I have these great memories from my childhood of going to see the Gamma Phi Circus with my family. I was a young inexperienced gymnast totally enthralled by the amazing feats these performers/college kids could master (And just slightly freaked out by the clowns. OK, REALLY freaked out by the clowns.)


So ever since W was a baby I've been itching to take him but knew he wouldn't fully appreciate it until he was older. This was the first year I thought both kids could handle sitting still for that long (I might have been a bit optimistic with L yet.)


The show definitely did not disappoint and they have added so much cool stuff since I saw it some 25 years ago. Oh sheesh, that's a quarter of a century. Sigh...

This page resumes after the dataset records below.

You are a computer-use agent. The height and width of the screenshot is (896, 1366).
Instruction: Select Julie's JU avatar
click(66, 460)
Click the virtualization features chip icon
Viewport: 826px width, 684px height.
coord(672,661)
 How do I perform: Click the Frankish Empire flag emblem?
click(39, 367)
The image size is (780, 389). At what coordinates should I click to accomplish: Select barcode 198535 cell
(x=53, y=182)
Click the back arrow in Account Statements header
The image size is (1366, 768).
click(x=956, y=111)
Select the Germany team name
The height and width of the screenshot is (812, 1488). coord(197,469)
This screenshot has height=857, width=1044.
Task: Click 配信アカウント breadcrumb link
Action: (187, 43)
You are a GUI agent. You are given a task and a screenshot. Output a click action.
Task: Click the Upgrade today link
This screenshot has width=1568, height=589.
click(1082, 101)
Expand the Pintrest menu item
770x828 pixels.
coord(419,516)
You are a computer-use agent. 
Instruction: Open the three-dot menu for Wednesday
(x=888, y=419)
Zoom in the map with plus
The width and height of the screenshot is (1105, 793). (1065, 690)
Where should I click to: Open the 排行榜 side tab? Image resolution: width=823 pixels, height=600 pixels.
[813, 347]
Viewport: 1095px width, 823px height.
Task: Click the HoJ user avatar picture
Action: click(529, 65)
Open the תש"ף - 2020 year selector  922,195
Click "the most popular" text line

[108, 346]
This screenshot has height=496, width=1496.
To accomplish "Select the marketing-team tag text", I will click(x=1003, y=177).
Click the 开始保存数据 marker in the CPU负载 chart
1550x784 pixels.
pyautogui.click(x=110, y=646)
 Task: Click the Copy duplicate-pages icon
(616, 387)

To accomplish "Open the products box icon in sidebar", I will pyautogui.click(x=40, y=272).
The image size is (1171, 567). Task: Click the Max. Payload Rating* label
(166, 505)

W was totally captivated by every part. During one act when one of the girls was riding a unicycle across a tight wire he covered his eyes and said "I CAN'T WATCH!!" How does a five year old know to cover his eyes during an intensely suspenseful act?

He was clearly not listening though when the announcer warned children not to try these acts at home. That was the first thing he wanted to do with Daddy when he got home was to try out all the new tricks he had seen. Or maybe it was more Daddy who hadn't listened!




L was surprisingly attentive too. Except for about the last hour. Two and a half hours is a long time for even me to sit in one place! After the first act, a trampoline act, she got down from her seat and wanted to know when it was her turn to go down and give it a try.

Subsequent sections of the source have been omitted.